1 Maccabées (16 chapitres)
Les événements rapportés dans ce livre s’étendent sur une période d’environ quarante ans depuis le roi de Syrie Antiochus Epiphane (175) jusqu’à la mort de Simon (134 apr. J.-C.). L’auteur rapporte des persécutions dont sont victimes les Juifs pieux, la révolte et la fuite de Matthatias au désert, puis les exploits des trois frères qui se sont succédés: Judas, Jonathan, Simon. Il s’achève par l’évocation du règne de Jean Hyrcan, fils de Simon.
2 Maccabées (15 chapitres)
Surnommé «l’abréviateur», l’auteur présente son ouvrage comme le condensé d’un livre antérieur écrit par un certain Jason de Cyrène, inconnu par ailleurs. L’essentiel du contenu est un récit plus détaillé que celui de 1 Maccabées et qui commence un peu plus tôt, avant la mort de Judas.
Les adjonctions grecques à Esther
Il y a deux types principaux d’adjonctions au texte hébreu d’Esther: des embellissements romanesques et des compléments religieux (notamment des prières). On trouve aussi une introduction (où est évoqué un songe de Mardochée qui annonce les événements à venir) et une conclusion, des copies de lettres du roi pour l’extermination des Juifs et la condamnation des ennemis des Juifs. Outre certains problèmes de cohérence entre le texte hébreu et les adjonctions grecques, on note une radicalisation de l’attitude des personnages dans la version grecque.
Les adjonctions grecques à Daniel
Il y a deux types d’adjonctions au texte hébreu de Daniel: des adjonctions liturgiques (prière d’Azaria et cantique de reconnaissance des trois jeunes gens jetés dans la fournaise ardente) et des récits (l’histoire de Suzanne et deux récits dirigés contre les cultes idolâtres: l’histoire des prêtres de Bel et celle du dragon).
Judith (16 chapitres)
Ce livre raconte comment une jeune veuve du nom de Judith délivre, grâce à sa beauté séductrice, sa ruse et ses mensonges, la ville de Béthulie, assiégée par l’ennemi. Peut-être fondé sur un fait réel, le récit présente des erreurs historiques flagrantes. Ainsi, il confond les Assyriens, les Babyloniens et les Perses.
Tobit (ou Tobie, 14 chapitres)
Les personnages mis en scène dans ce livre n’ont pas de rôle politique ou militaire. Le récit est situé à l’époque assyrienne parmi les déportés du royaume du nord (à la fin du 8e siècle et au début du 7e) et tourne autour de trois personnages principaux: Tobit, un homme pieux qui habite à Ninive, se soucie des pauvres et s’emploie à donner une sépulture décente aux cadavres abandonnés; Tobias, son fils, qui effectue un voyage, au cours duquel il est accompagné par un personnage mystérieux qui n’est autre que l’ange Raphaël; Sara, une jeune fille juive d’Ecbatane en Médie, qui est victime d’un démon protecteur de sa virginité et va épouser Tobias, vainqueur du démon. Le miraculeux présent dans ce livre est différent du miraculeux que l’on trouve dans les textes canoniques, dans le sens où il est proche de la magie. En outre, le récit insiste souvent sur l’importance de l’aumône, supposée délivrer de la mort (4.10; 12.9).

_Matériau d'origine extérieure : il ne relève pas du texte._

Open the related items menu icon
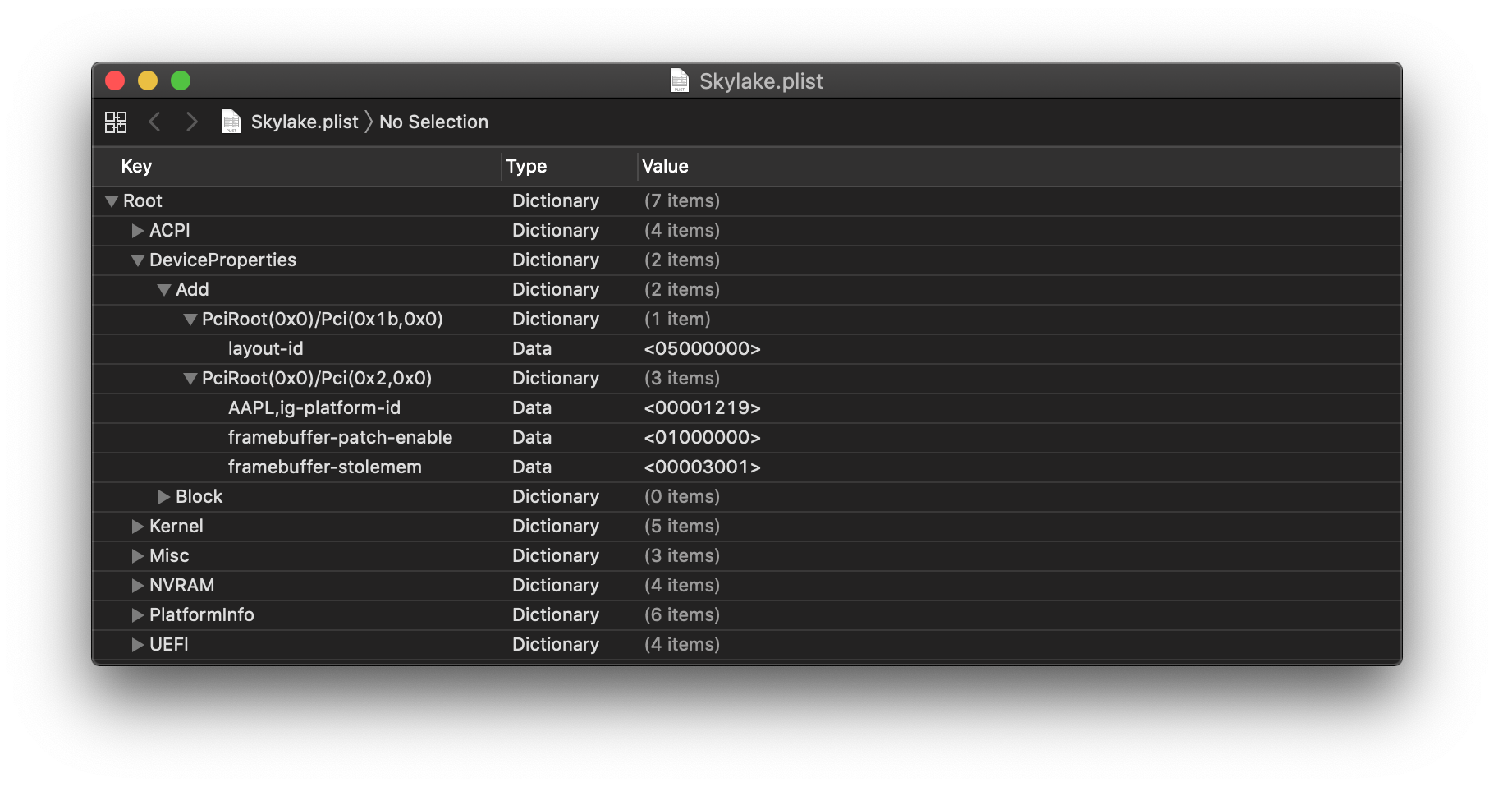Screen dimensions: 1494x787 tap(116, 122)
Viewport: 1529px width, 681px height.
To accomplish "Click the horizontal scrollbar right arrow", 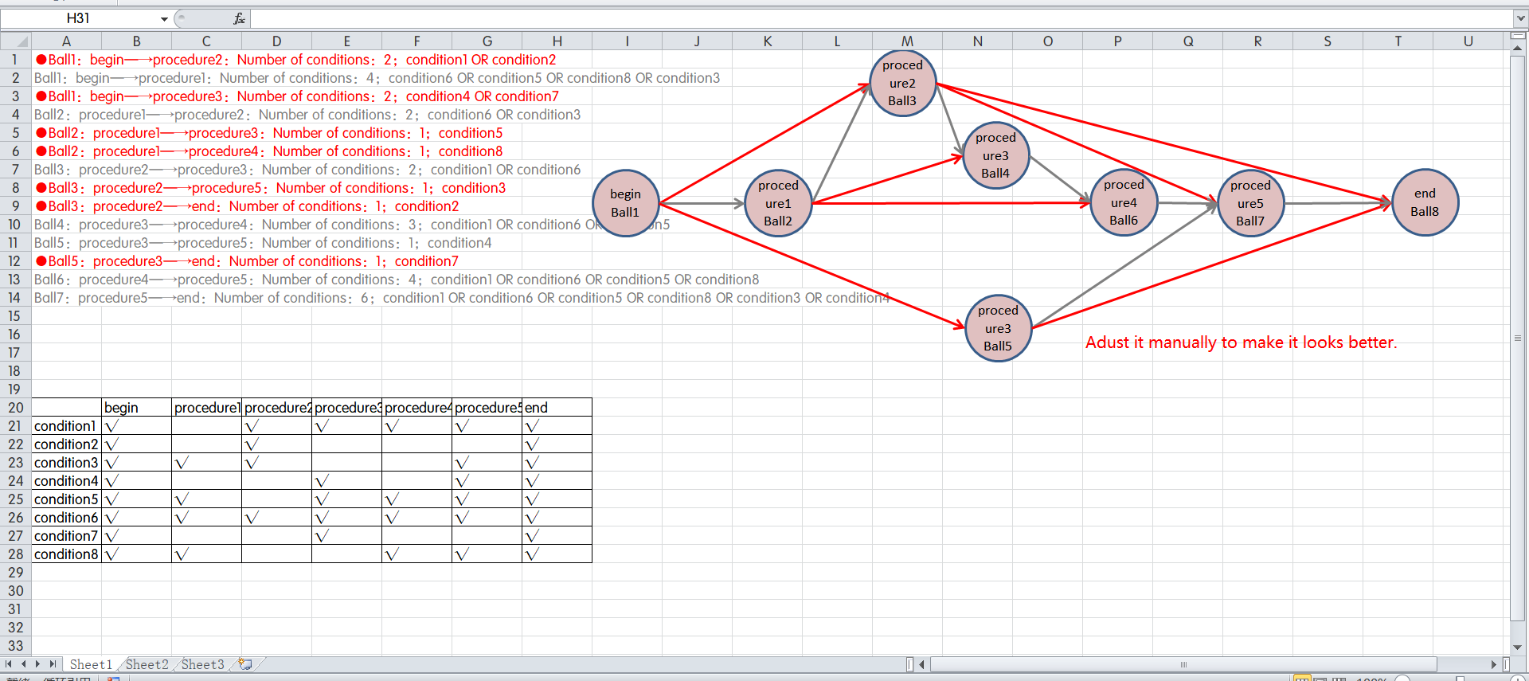I will click(1494, 664).
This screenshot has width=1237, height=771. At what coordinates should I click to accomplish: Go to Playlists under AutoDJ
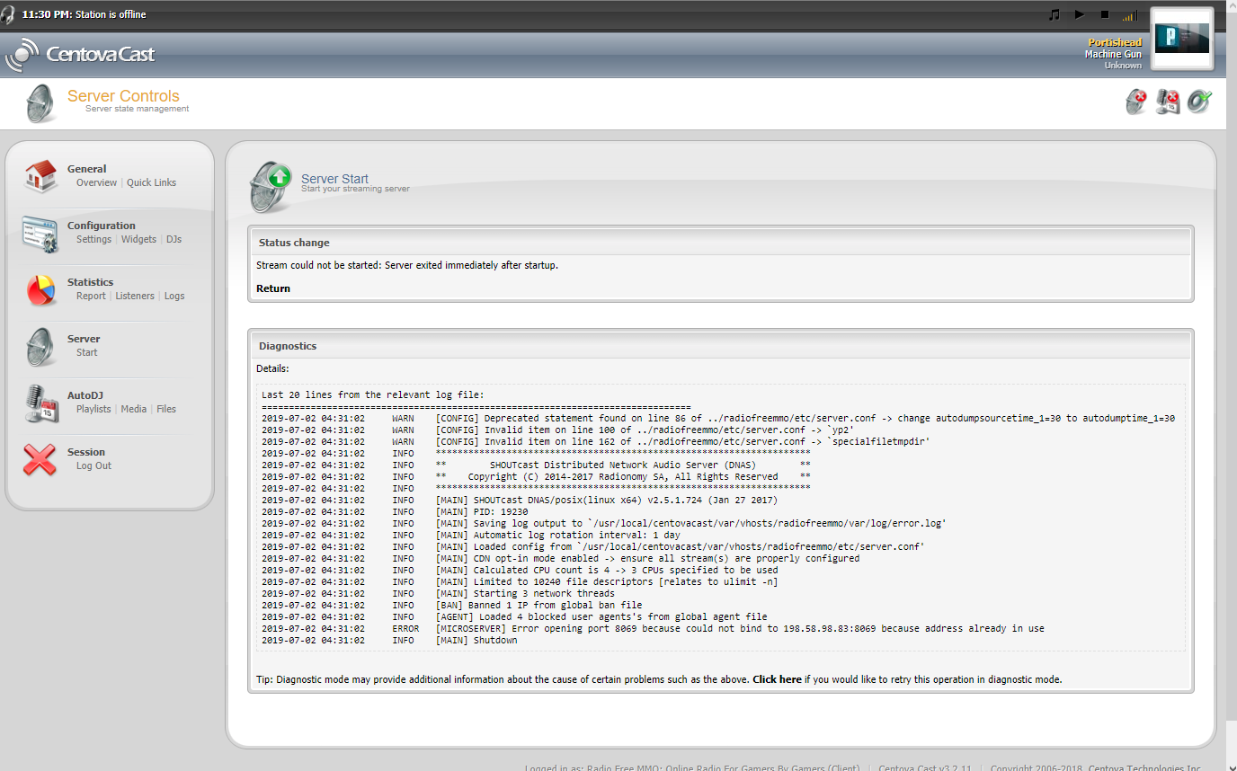(x=93, y=409)
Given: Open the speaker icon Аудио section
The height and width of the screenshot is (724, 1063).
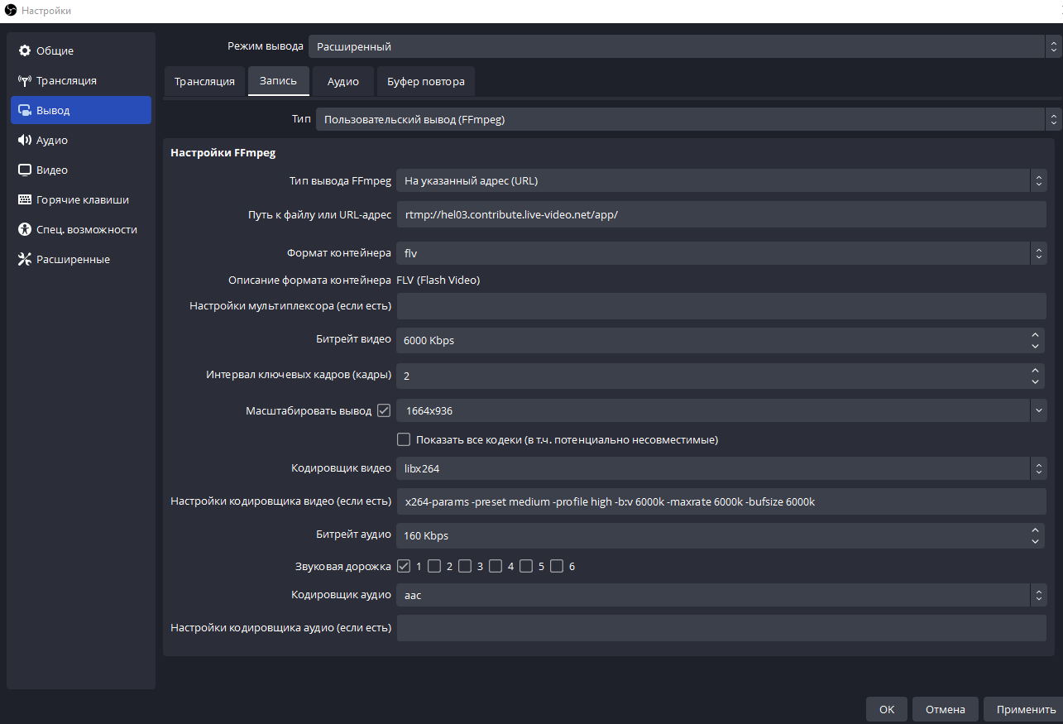Looking at the screenshot, I should (25, 141).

La Sagesse de Salomon (19 chapitres)
L’ouvrage comprend trois grandes parties reliées l’une à l’autre: la destinée humaine, avec le sort du juste et de l’impie; l’éloge de la sagesse, où Salomon s’adresse aux rois; le rôle de la sagesse dans l’histoire, avec en particulier une méditation sur l’Exode qui occupe près de la moitié du livre.
Le Siracide (ou Ecclésiastique, 51 chapitres + 1 préface)
La préface du Siracide mentionne l’existence d’un original hébreu, dont on a retrouvé des fragments à Qumrân et à Massada. L’auteur du livre est explicitement identifié dans la conclusion (50.27): Jésus fils de Sirakh, fils d’Éléazar de Jérusalem; le traducteur grec se présente comme le petit-fils de l’auteur, et les indications internes amènent à dater l’ouvrage du début du 2e siècle, avant la période des Maccabées. Le corps du livre est composé essentiellement de réflexions et de conseils de type sapiential, de longueur variables, mais ajoutés les uns aux autres sans lien logique ou thématique entre eux (contrairement au livre de la Sagesse). L’ouvrage s’achève par une partie beaucoup plus construite, qui célèbre la grandeur et la sagesse de Dieu, puis par un éloge des pères, d’Hénoc à Néhémie, ainsi que du grand-prêtre Simon.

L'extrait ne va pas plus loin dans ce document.